Aus: "Das andere Theater", 1999, 9. Jg., Heft 4, S. 4 - 8. Copyright bei der Autorin

Lust an Berührung: "Unter dem Tisch" - Festival für die ganz Kleinen an der Schaubude. Puppentheater Berlin

Anke Meyer

 

"Keine Theaterform wird so mit Klischees bedacht wie das Puppentheater. Am vollkommensten dann, wenn es sich um eine Inszenierung für ganz kleine Kinder handelt. Erwachsene glauben oft zu wissen, welche Art Theater kleine Kinder brauchen, welche Theatersprache sie verstehen. Der Kanon der Irrtümer ist in diesem Falle missklingender als sonst, denn die Vorstellungen und Ideen kollidieren ungewöhnlich hart mit einer kreativen Welt, in der die kleinen Kinder leben und die für die meisten Erwachsenen kaum noch erahnbar ist" (Silvia Brendenal, Künstlerische Leiterin des Festivals "Unter dem Tisch").
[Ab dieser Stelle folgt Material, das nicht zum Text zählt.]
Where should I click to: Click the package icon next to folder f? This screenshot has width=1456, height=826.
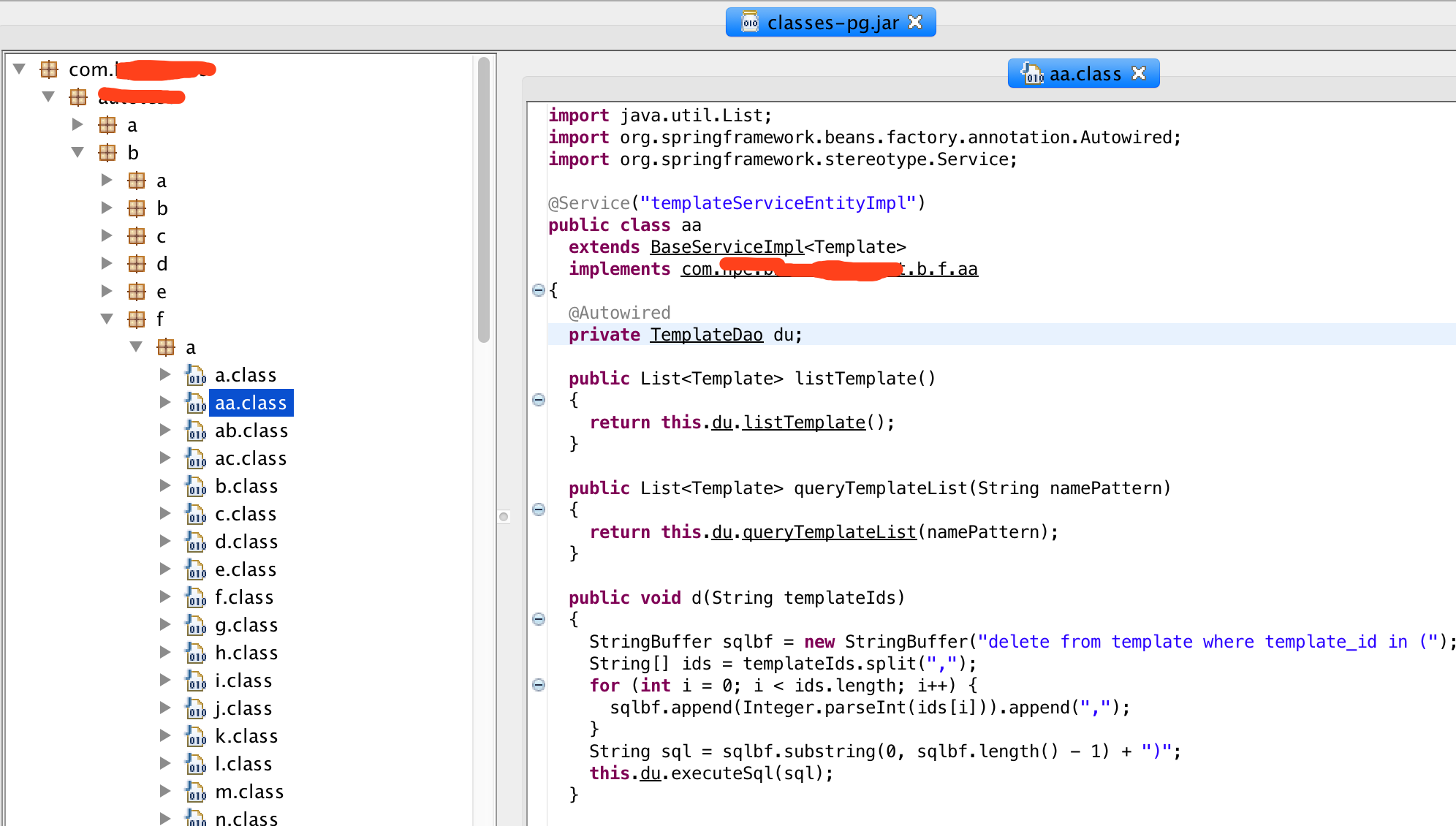click(x=137, y=319)
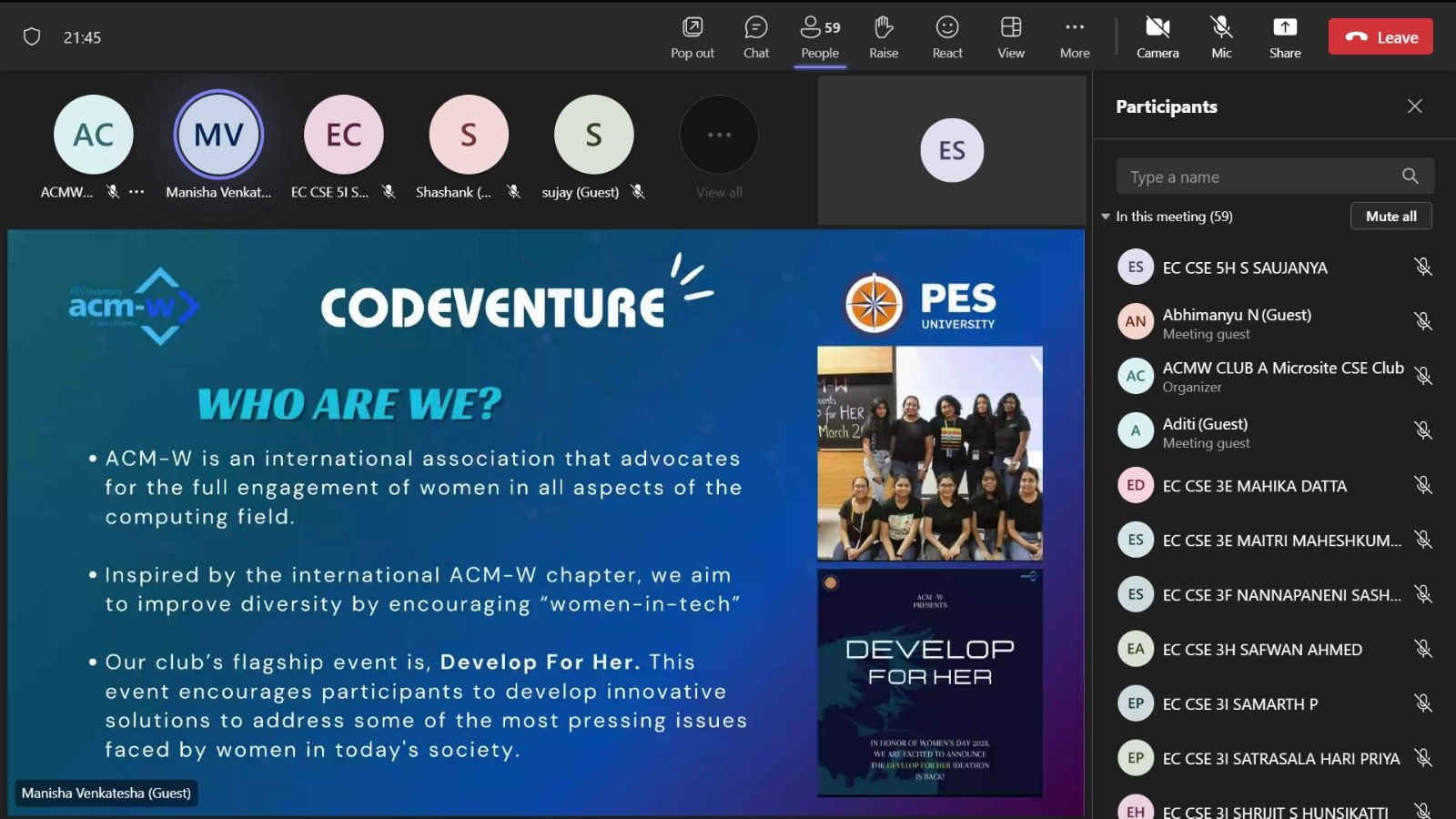
Task: Click the Raise hand icon
Action: (x=883, y=36)
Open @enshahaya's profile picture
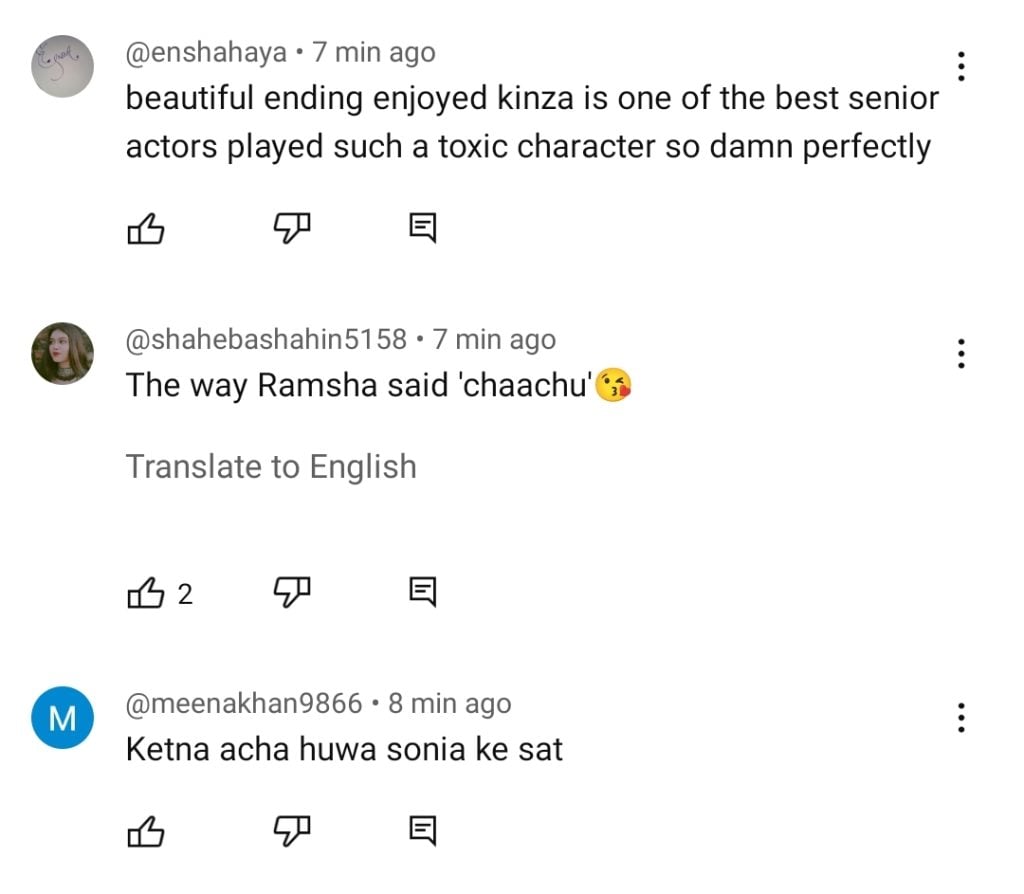This screenshot has height=894, width=1024. click(x=62, y=66)
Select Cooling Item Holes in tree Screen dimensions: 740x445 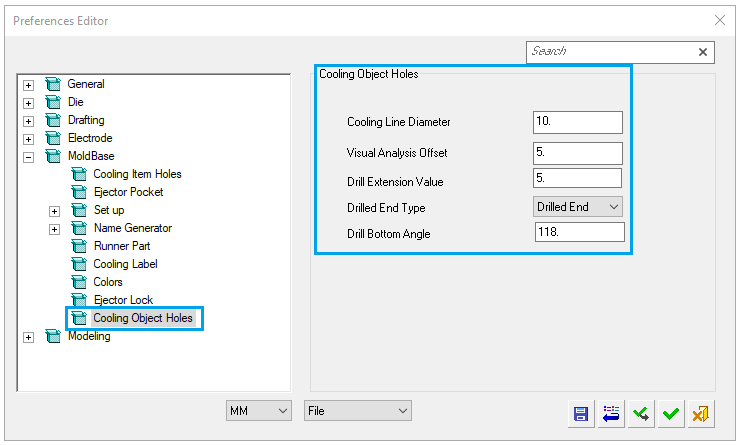pos(137,174)
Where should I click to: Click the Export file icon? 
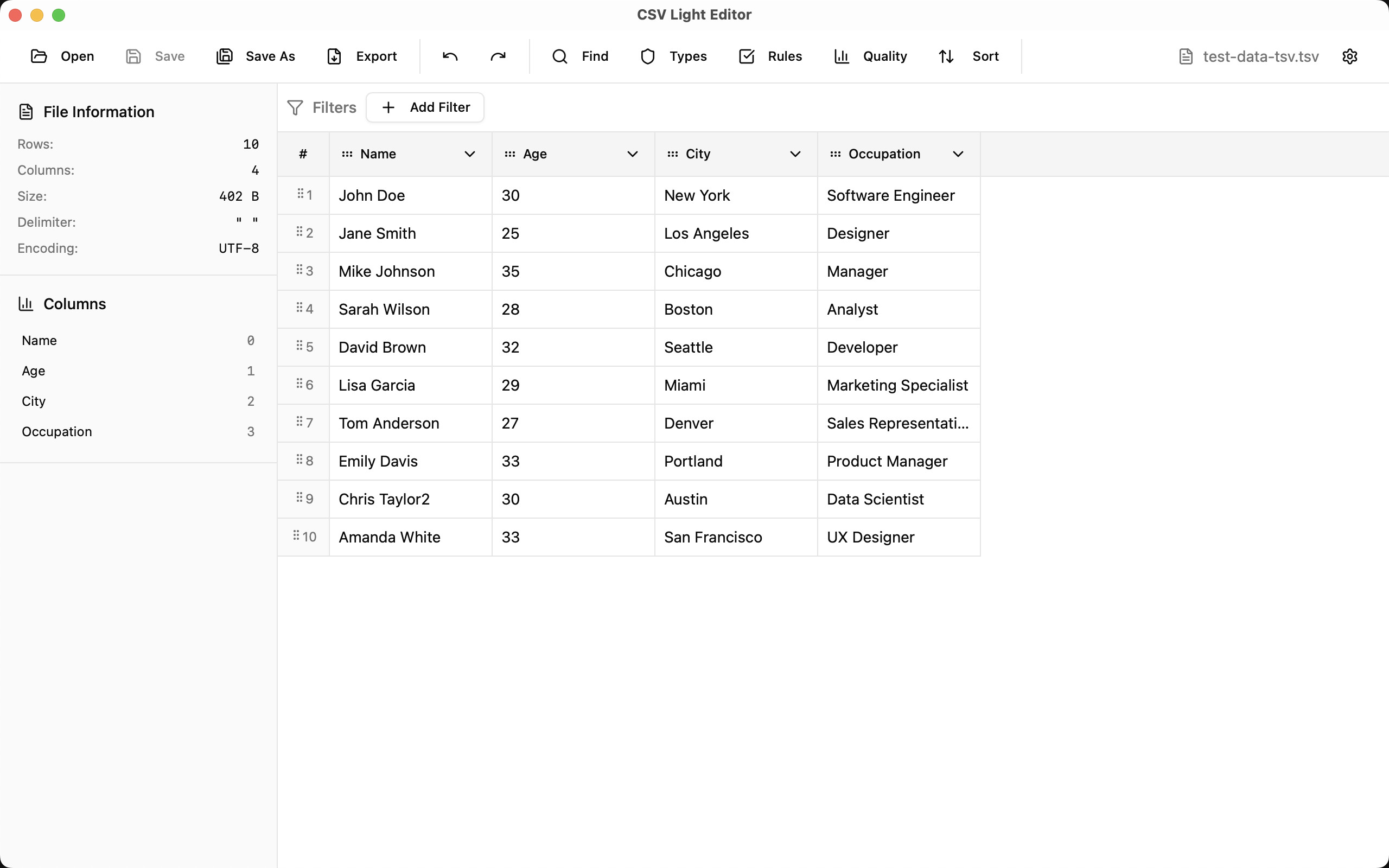pyautogui.click(x=334, y=56)
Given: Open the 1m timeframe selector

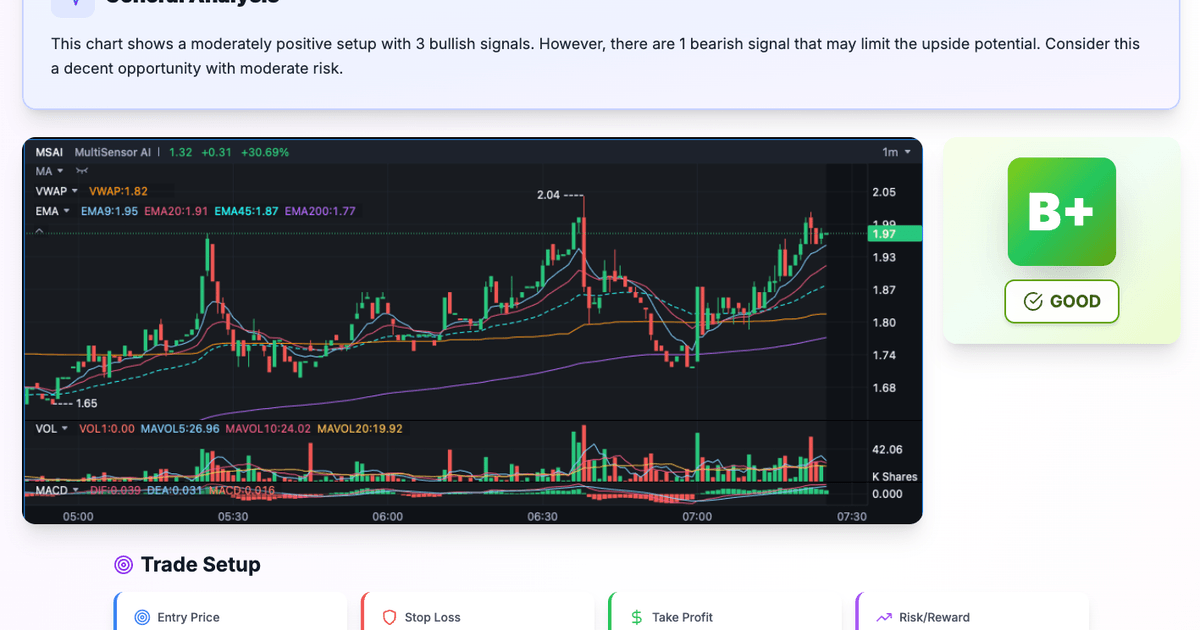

Da nützt es auch nichts, sich die eigenen kleinen Kinder als Mit-Performer auf die Bühne zu holen und den Zuschauern gemeinsam etwas vorzukrabbeln, wie unlängst unter dem Titel "Kinderseelenstücke" in Bochum geschehen. So billig ist der Eintritt in das vermutete Traumland der Kinder nicht zu haben - wenn er denn überhaupt zu haben ist und wenn dieses Traumland, das doch jeder Erwachsene in seiner Kindervergangenheit verloren zu haben glaubt, überhaupt je existierte. Nein, wie es ist, ein kleines Kind zu sein, als Kleinkind zu träumen, zu staunen, sich zu ängstigen - das kann ernsthaft kein Erwachsener zu wissen behaupten. Auch wenn er die "Kindheit in die Tasche gesteckt hat", wie Max Reinhardt es genannt hat, und Schauspieler geworden ist. Oder Puppenspieler. Aber er kann beobachten, zuhören, zusehen, vielleicht gar mitfühlen. Er kann Fragen stellen und sich Fragen stellen lassen - mit oder ohne Worte. Und dabei (vielleicht) herausfinden, welche davon für ihn selbst noch ebenso wichtig sind wie für ein kleines Kind. Und sich gemeinsam mit den Kindern auf die lustvolle Suche begeben nach sinnen-reichen Antworten und neuen Fragen. Und so den Kindern nicht ihre vermeintlichen Phantasien spiegeln, sondern ihnen als kreativer, mit und in der Welt spielender Erwachsener begegnen.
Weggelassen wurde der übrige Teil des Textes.